Offline services (such as AI training and big data analysis) have high resource requirements but low Quality of Service (QoS) requirements. There is a huge gap between resource reservation and actual usage.
- Conflict between service isolation and temporal aggregation:
Traditional Kubernetes clusters deploy services in different resource pools, resulting in resource fragmentation.
Solution

CSK Turbo builds a non-intrusive resource overselling system based on the Rubik hybrid deployment engine and dynamic overselling technology:
- Colocation architecture:
- Complementary scheduling: Offline services are processed during off-peak hours of online services, improving the cluster CPU utilization by 30% and memory utilization by 10%.
- QoS guarantee mechanism: The Rubik engine uses the single-node resource orchestration, real-time interference detection, and health monitoring modules to suppress the performance interference of offline services in online services. Pods are classified into three levels: online (high QoS), offline (low QoS), and overselling (dynamic reuse). The admission controller is used to implement priority isolation.
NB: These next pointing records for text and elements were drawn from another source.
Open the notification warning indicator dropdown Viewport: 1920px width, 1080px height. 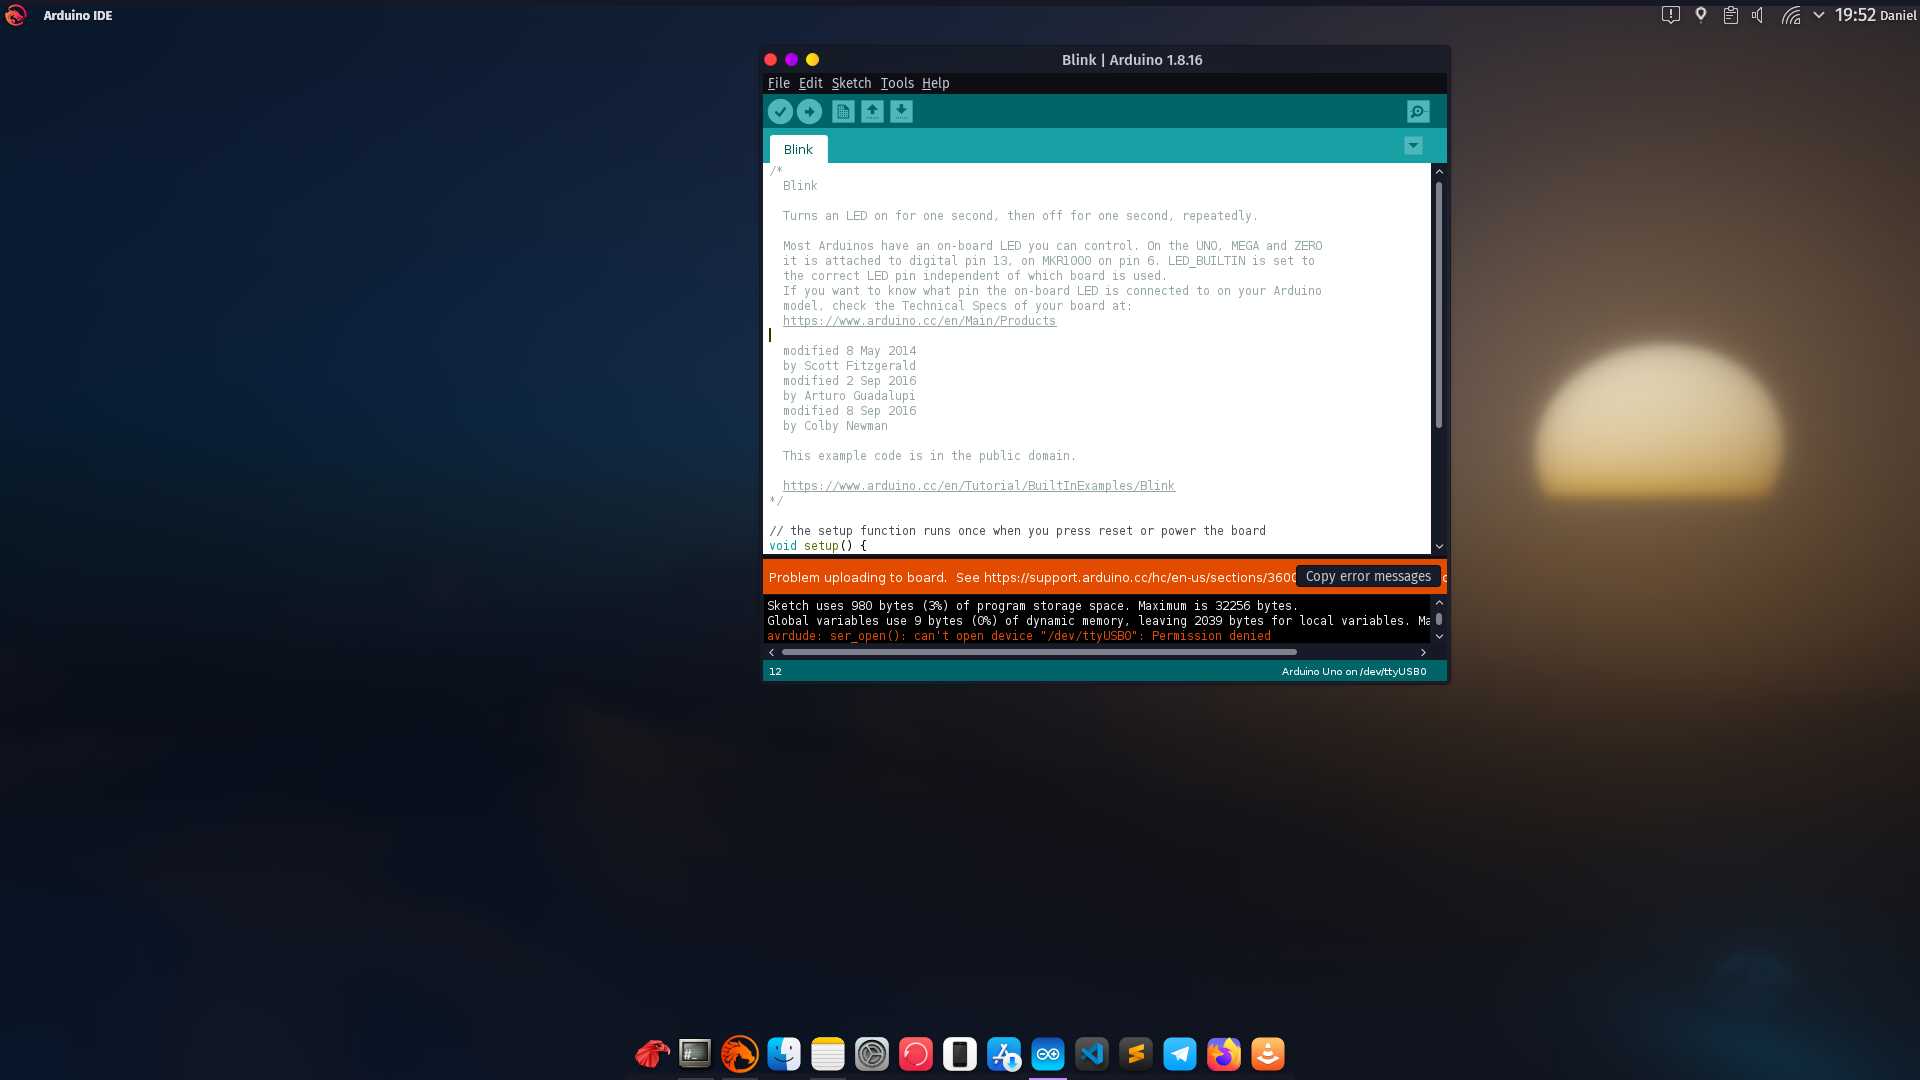pyautogui.click(x=1669, y=15)
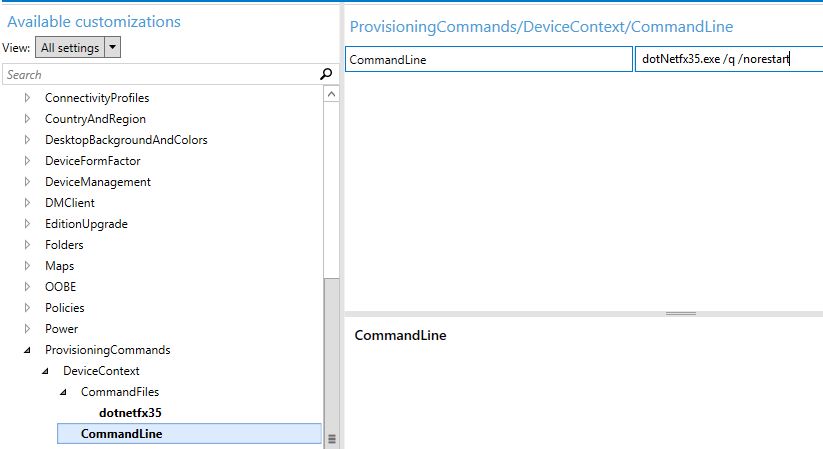The image size is (823, 449).
Task: Select the CommandLine tree item
Action: 189,434

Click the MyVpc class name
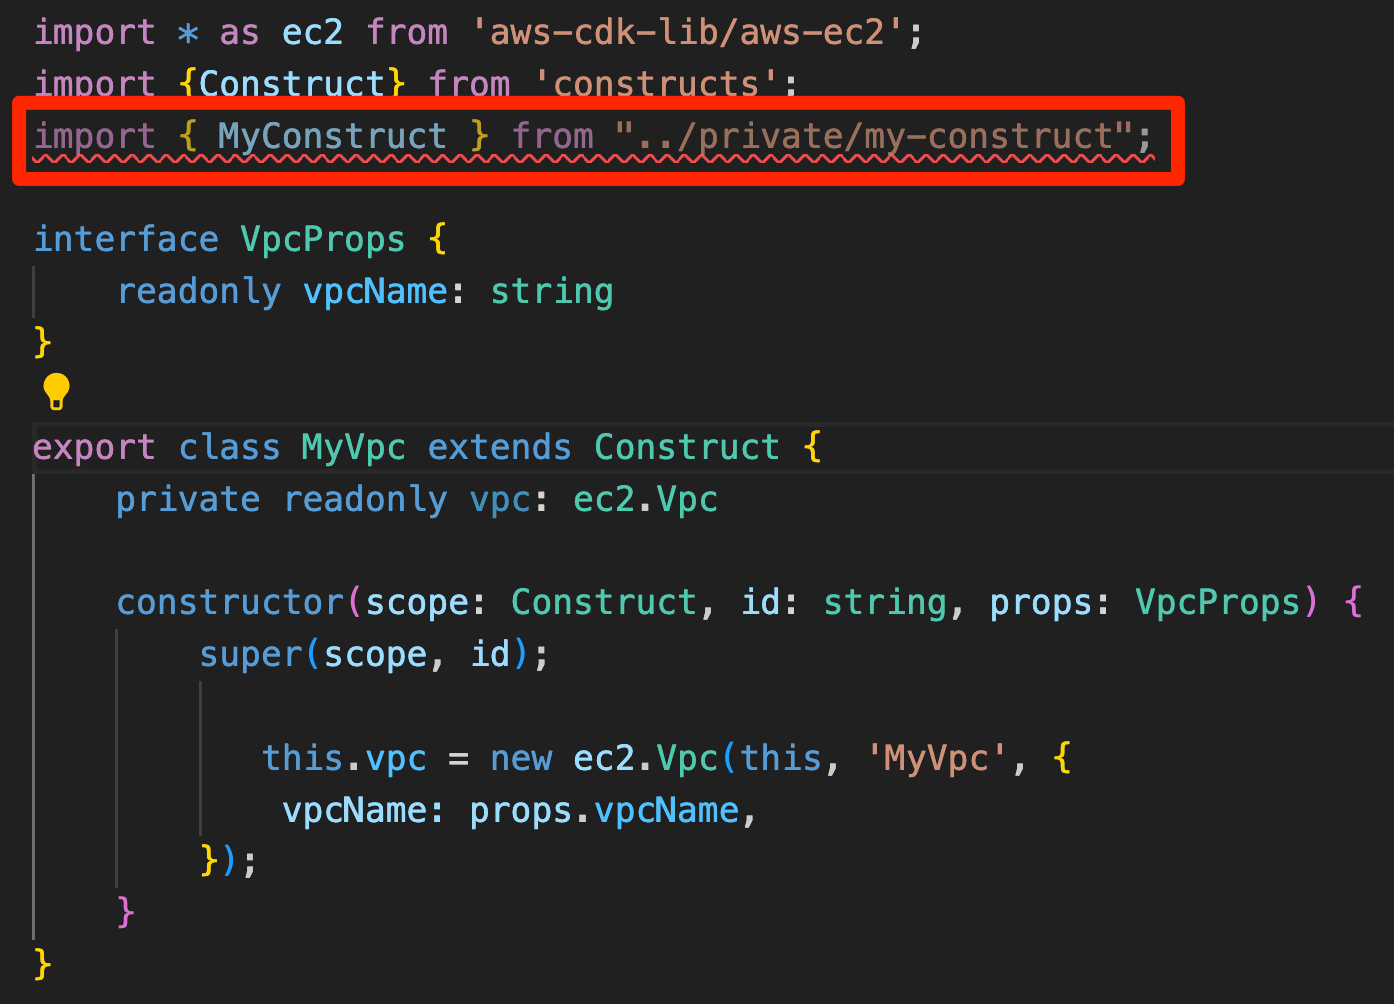point(353,447)
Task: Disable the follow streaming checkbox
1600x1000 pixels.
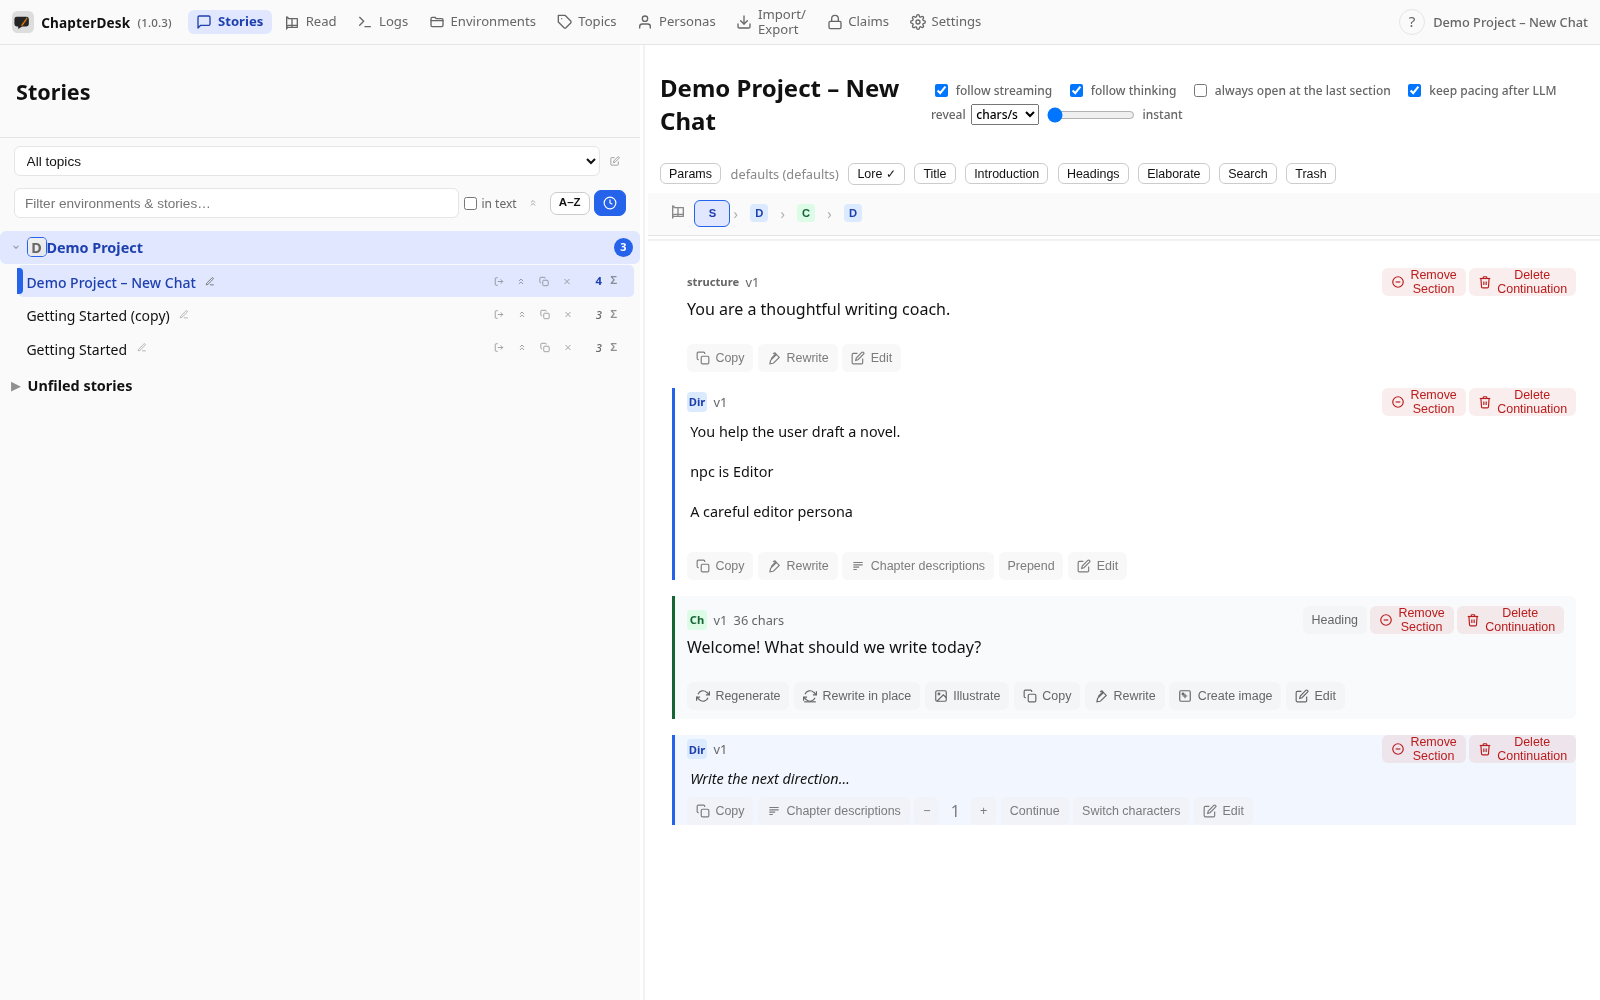Action: 941,91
- Dynamic resource overselling technology:
- Prediction algorithm-driven: Resource profiles are built based on historical data, and oversellable CPU and memory resources of nodes are mined to solve the problem of temporal resource aggregation.
- Customized scheduler: schedules low-priority pods based on the number of oversold resources, breaking the limit of traditional static resource allocation.
Benefits
- Higher resource utilization: CPU and memory utilization is significantly improved, reducing hardware procurement costs.
- Service compatibility and stability: The solution supports the hybrid deployment of online web services and offline AI training, and is applicable to scenarios such as finance and AI inference. The real-time health check and automatic recovery mechanisms ensure that the QoS jitter rate of online services is less than 1%.
- Optimized O&M efficiency: The pluggable architecture simplifies Kubernetes cluster reconstruction. The dynamic overselling mechanism reduces manual O&M intervention and reduces O&M costs.
- Security compliance: Using technologies such as kernel-level CPU and memory isolation and network bandwidth suppression, the solution meets financial-level security standards.